*Texte*
The Beatles, une histoire en 13 disques (chapitre 4)
Cadeau bonus d’un paquet de lessivés

Ringo:
Là, je crois qu’on touche un peu le fond. Lessivés, on est. Ce qui
est bien, c’est que personne ne semble s’en apercevoir. Pourtant, quand
on regarde attentivement la pochette de notre disque, moi,ça me parait
évident. On fait tous la gueule sur TOUTES les photos de la pochette, on
a les traits tirés, les cernes.
Le contenu du disque confirme ça: on a bourré le truc de 6 reprises de
la période Hambourg et Cavern, alors qu’on avait aligné que des compos
sur le disque précédent. Et même dans les compos, c’est pas vraiment ça:
il y en a une (« I follow the sun ») de Paul, mignonne comme tout, hein
?..mais qui date de 59, période « j’ai 15 ans et je débute avec ma
guitare ». Et y a d’autres qu’on a mis plus d’une semaine à faire
tourner, style « eight days a week » (encore une de mes expressions,
d’ailleurs). Je peux déjà plus l’entendre celle-là.
Faut dire qu’on a enregistré le LP avant et après notre deuxième
tournée américaine (de l’année), sans cesser de jouer partout et tout le
temps, et souvent plusieurs fois par jour.
Bon, moi je chante la mienne: « honey don’t », donc tout va bien.

George:
Trop de frénésie tue la frénésie. Les bonbons sur scène, ça commence à me gonfler grave.
L’autre soir, avec les Kinks et les High Numbers en première partie, on
pouvait à peine marcher sur scène, tellement ça collait. Sans compter
ceux qu’on se prend sur la gueule.
Le disque à peine sorti, on s’est retrouvé en tête de tous les
hit-parades de la planète, comme d’habitude, mais faudrait pas qu’on
tire trop sur la corde comme ça. Ils finiront par s’en rendre compte.
Moi, je dis: pour rester number one, faudra faire mieux par la suite. Beaucoup mieux.
Même si, je dois avouer que je suis quand même assez fier de ma version
de « Everybody’s Trying To Be My Baby ». Je pense que Carl n’aura pas trop
à en rougir.

Paul:
OK, je pense que c’est notre LP le moins accompli de tout ce que nous
avons fait jusque là (même nos singles pètent moins, je trouve) mais
Brian s’est montré intraitable: un album pour Noël, pas le choix.
D’ailleurs, le titre « à vendre », ne trompe personne.
Plus le temps de composer, de travailler. Va falloir, pour notre propre bien, qu’on reprenne vite le contrôle de tout ça.
Du coup, les idées qu’on a pas eu le temps de développer pour écrire, on
l’a mis dans la production. D’ailleurs, je crois que George Martin
commence à être agréablement surpris de nos propositions.

*Votre objectif*
Dans le texte sur les Beatles, recopiez le passage allant de « Le disque à » jusqu’à « ne trompe personne. » inclus, en substituant « Pâques » à « Noël ». Appuyez-vous uniquement sur le texte sur les Beatles.

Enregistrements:
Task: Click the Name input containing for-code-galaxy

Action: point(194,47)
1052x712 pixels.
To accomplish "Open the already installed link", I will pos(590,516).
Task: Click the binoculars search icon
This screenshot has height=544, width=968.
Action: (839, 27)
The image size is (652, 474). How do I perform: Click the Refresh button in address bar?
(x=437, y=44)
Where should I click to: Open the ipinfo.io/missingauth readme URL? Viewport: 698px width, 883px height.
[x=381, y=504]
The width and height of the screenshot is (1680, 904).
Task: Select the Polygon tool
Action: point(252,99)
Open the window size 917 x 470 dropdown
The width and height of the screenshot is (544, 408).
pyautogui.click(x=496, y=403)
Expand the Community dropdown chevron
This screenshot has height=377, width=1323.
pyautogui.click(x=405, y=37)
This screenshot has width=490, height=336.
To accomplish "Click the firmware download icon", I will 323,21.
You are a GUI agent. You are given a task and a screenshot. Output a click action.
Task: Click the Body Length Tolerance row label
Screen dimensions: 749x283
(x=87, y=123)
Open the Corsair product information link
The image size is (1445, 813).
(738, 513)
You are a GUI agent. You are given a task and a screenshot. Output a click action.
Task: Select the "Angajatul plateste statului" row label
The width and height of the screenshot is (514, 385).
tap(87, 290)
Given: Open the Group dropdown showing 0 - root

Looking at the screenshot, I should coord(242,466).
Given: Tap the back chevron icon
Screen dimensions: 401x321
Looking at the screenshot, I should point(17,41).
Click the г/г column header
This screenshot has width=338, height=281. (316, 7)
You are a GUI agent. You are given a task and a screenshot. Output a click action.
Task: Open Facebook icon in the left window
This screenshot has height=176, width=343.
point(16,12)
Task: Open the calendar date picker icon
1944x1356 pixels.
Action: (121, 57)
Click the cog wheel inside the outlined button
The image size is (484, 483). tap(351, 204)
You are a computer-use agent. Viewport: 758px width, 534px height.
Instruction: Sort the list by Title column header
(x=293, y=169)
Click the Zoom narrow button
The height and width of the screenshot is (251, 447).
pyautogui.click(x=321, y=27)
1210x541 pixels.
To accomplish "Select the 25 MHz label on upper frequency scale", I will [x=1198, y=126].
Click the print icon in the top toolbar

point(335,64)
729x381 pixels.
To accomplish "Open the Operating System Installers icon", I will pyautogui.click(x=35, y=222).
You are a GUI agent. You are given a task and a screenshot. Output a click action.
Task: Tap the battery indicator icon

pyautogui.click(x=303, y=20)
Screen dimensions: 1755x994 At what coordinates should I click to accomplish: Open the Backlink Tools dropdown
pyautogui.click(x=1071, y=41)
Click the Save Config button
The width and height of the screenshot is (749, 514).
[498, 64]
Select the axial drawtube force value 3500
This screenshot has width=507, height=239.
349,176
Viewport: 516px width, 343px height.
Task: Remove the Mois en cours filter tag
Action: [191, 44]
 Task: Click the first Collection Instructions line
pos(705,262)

*Réponse*
Le disque à peine sorti, on s’est retrouvé en tête de tous les
hit-parades de la planète, comme d’habitude, mais faudrait pas qu’on
tire trop sur la corde comme ça. Ils finiront par s’en rendre compte.
Moi, je dis: pour rester number one, faudra faire mieux par la suite. Beaucoup mieux.
Même si, je dois avouer que je suis quand même assez fier de ma version
de « Everybody’s Trying To Be My Baby ». Je pense que Carl n’aura pas trop
à en rougir.

Paul:
OK, je pense que c’est notre LP le moins accompli de tout ce que nous
avons fait jusque là (même nos singles pètent moins, je trouve) mais
Brian s’est montré intraitable: un album pour Pâques, pas le choix.
D’ailleurs, le titre « à vendre », ne trompe personne.